Beyond daily gyrations, the U.S. stock market is still positive.
The momo (momentum) crowd is bullish and aggressively buying shares. (The momo crowd controls this market.) Bears are at a loss as to how the market can rise despite a range of problems, from a slowing economy to the huge federal budget deficit.
At a time like this, is it likely that the Dow Jones Industrial Average DJIA, +0.49% could keep rising, even as much as 30% in a short time? There is a strategy that can potentially return up to 30% in three months, but to take advantage of that, investors would need to start now. The strategy is called the January Effect. It is a time-proven strategy. But there are special risks.
The strategy is based on a phenomenon that makes prices of certain stocks get depressed late in the year and rise more in January than broad-based ETFs, such as S&P 500 ETF SPY, +0.56% and Nasdaq-100 ETF QQQ, +0.99%. Stock market highs may give an extra boost to the January Effect strategy this year.
Over the past 30 years, we have made money from the January Effect about 75% of the time, broken even about 10% of the time, and lost money about 15% of the time.
Forty-six-stock list
To take advantage of the January Effect strategy, investors ought to get ready now to have their finger on the trigger. For 2019, The Arora Report has published a list of 46 stocks with buy zones and recommended position sizes to profit from the January Effect. Let’s illustrate with two very different examples.
Please click here for an annotated chart of the stock of Uber UBER, +1.56%.
Please click here for a chart of the stock of KushCo Holdings KSHB, +5.51%.
Note the following:
• Almost everyone knows Uber. Many people use Uber’s service, and Uber has been a popular stock. In contrast to Uber, not many have heard of KushCo, and not many hold KushCo stock.
• KushCo has a market cap of only $151 million. Uber has a market cap of $56 billion.

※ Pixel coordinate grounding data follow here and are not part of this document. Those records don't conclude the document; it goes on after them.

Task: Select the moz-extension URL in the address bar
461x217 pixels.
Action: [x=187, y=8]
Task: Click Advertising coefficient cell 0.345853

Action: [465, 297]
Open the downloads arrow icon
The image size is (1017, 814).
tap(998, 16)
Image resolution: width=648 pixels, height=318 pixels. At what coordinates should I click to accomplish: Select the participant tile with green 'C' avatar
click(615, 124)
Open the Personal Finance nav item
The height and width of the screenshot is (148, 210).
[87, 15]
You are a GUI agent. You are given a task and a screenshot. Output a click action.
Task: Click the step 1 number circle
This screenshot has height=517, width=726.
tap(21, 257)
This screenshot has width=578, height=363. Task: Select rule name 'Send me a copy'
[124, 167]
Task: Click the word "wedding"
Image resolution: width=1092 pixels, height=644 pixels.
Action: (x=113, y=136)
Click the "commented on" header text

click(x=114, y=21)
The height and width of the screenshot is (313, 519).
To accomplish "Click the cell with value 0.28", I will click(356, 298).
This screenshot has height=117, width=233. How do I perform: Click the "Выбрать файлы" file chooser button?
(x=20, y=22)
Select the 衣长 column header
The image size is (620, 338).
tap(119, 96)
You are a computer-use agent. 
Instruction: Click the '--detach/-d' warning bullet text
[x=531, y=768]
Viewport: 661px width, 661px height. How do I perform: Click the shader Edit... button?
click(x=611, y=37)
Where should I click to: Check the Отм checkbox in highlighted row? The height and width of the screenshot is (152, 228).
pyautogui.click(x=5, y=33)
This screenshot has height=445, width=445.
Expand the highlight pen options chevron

• KushCo is a pick-and-shovel stock for the marijuana gold rush. In the California gold rush, many miners went bankrupt, but the companies that made picks, shovels and machines prospered.
• While most investors have been focused on popular marijuana stocks such as Canopy Growth CGC, -1.28%, Tilray TLRY, -2.45% and Aurora Cannabis ACB, -2.89%, KushCo has been providing packaging, bottles, supplies and accessories to the marijuana industry. For the marijuana business, this is the equivalent of picks and shovels in the gold rush.
• The chart of KushCo shows that there has been some selling on high volume. In contrast, a chart of Uber does not show significant selling on high volume. The inference is that more selling in Uber stock may be ahead.
• The relative strength index (RSI) shows that both KushCo and Uber are overbought.
• The charts show that most buyers are sitting with big losses on both Uber and KushCo.
• The Uber chart shows the Arora buy zone. The KushCo chart shows the Arora buy zone.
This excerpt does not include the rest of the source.